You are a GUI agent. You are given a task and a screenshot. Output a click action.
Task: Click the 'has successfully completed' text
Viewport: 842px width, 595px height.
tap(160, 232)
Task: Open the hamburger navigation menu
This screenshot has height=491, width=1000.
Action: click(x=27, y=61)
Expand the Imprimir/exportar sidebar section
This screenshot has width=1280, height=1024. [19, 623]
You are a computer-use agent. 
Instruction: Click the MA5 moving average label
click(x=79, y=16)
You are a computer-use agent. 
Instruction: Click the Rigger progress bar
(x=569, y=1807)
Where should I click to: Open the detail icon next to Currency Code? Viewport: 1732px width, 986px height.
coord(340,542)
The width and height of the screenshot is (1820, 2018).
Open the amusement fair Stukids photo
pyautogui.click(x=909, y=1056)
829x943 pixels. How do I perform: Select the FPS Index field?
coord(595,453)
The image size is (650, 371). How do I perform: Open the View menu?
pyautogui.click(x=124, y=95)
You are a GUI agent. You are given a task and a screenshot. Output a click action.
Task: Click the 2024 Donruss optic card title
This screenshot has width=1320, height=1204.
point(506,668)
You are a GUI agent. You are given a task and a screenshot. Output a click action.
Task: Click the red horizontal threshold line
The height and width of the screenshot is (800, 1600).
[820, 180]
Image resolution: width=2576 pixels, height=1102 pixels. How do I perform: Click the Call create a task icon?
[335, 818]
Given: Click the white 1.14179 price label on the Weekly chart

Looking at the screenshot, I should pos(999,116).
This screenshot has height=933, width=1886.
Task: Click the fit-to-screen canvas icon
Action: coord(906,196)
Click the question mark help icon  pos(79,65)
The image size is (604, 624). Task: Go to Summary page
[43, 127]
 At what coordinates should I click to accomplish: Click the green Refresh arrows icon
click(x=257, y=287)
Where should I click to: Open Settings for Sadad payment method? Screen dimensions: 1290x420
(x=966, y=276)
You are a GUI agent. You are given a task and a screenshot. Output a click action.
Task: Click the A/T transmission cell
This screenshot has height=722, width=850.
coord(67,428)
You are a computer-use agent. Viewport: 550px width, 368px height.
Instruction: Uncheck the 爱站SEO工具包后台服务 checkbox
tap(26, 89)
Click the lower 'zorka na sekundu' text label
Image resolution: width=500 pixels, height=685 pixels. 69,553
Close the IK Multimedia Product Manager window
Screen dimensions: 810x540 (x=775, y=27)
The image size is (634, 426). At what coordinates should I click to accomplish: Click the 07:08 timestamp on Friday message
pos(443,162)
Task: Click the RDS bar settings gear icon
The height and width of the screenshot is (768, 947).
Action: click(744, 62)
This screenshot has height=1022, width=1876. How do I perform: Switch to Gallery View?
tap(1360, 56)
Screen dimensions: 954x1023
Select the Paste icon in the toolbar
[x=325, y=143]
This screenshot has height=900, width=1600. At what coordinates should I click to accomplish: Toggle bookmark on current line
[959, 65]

### ASSIGNED TASK
Every entry above must be copied exactly.

### EXPECTED OUTPUT
You are a GUI agent. You are given a task and a screenshot. Output a click action.
Task: Click the 'has successfully completed' text
Viewport: 842px width, 595px height.
tap(160, 232)
Task: Open the hamburger navigation menu
This screenshot has height=491, width=1000.
Action: click(x=27, y=61)
Expand the Imprimir/exportar sidebar section
This screenshot has width=1280, height=1024. [19, 623]
You are a computer-use agent. 
Instruction: Click the MA5 moving average label
click(x=79, y=16)
You are a computer-use agent. 
Instruction: Click the Rigger progress bar
(x=569, y=1807)
Where should I click to: Open the detail icon next to Currency Code? Viewport: 1732px width, 986px height.
coord(340,542)
The width and height of the screenshot is (1820, 2018).
Open the amusement fair Stukids photo
pyautogui.click(x=909, y=1056)
829x943 pixels. How do I perform: Select the FPS Index field?
coord(595,453)
The image size is (650, 371). How do I perform: Open the View menu?
pyautogui.click(x=124, y=95)
You are a GUI agent. You are given a task and a screenshot. Output a click action.
Task: Click the 2024 Donruss optic card title
This screenshot has width=1320, height=1204.
point(506,668)
You are a GUI agent. You are given a task and a screenshot. Output a click action.
Task: Click the red horizontal threshold line
The height and width of the screenshot is (800, 1600).
[820, 180]
Image resolution: width=2576 pixels, height=1102 pixels. How do I perform: Click the Call create a task icon?
[335, 818]
Given: Click the white 1.14179 price label on the Weekly chart

Looking at the screenshot, I should pos(999,116).
This screenshot has height=933, width=1886.
Task: Click the fit-to-screen canvas icon
Action: coord(906,196)
Click the question mark help icon  pos(79,65)
The image size is (604, 624). Task: Go to Summary page
[43, 127]
 At what coordinates should I click to accomplish: Click the green Refresh arrows icon
click(x=257, y=287)
Where should I click to: Open Settings for Sadad payment method? Screen dimensions: 1290x420
(x=966, y=276)
You are a GUI agent. You are given a task and a screenshot. Output a click action.
Task: Click the A/T transmission cell
This screenshot has height=722, width=850.
coord(67,428)
You are a computer-use agent. Viewport: 550px width, 368px height.
Instruction: Uncheck the 爱站SEO工具包后台服务 checkbox
tap(26, 89)
Click the lower 'zorka na sekundu' text label
Image resolution: width=500 pixels, height=685 pixels. 69,553
Close the IK Multimedia Product Manager window
Screen dimensions: 810x540 (x=775, y=27)
The image size is (634, 426). At what coordinates should I click to accomplish: Click the 07:08 timestamp on Friday message
pos(443,162)
Task: Click the RDS bar settings gear icon
The height and width of the screenshot is (768, 947).
Action: click(744, 62)
This screenshot has height=1022, width=1876. How do I perform: Switch to Gallery View?
tap(1360, 56)
Screen dimensions: 954x1023
Select the Paste icon in the toolbar
[x=325, y=143]
This screenshot has height=900, width=1600. At what coordinates should I click to accomplish: Toggle bookmark on current line
[959, 65]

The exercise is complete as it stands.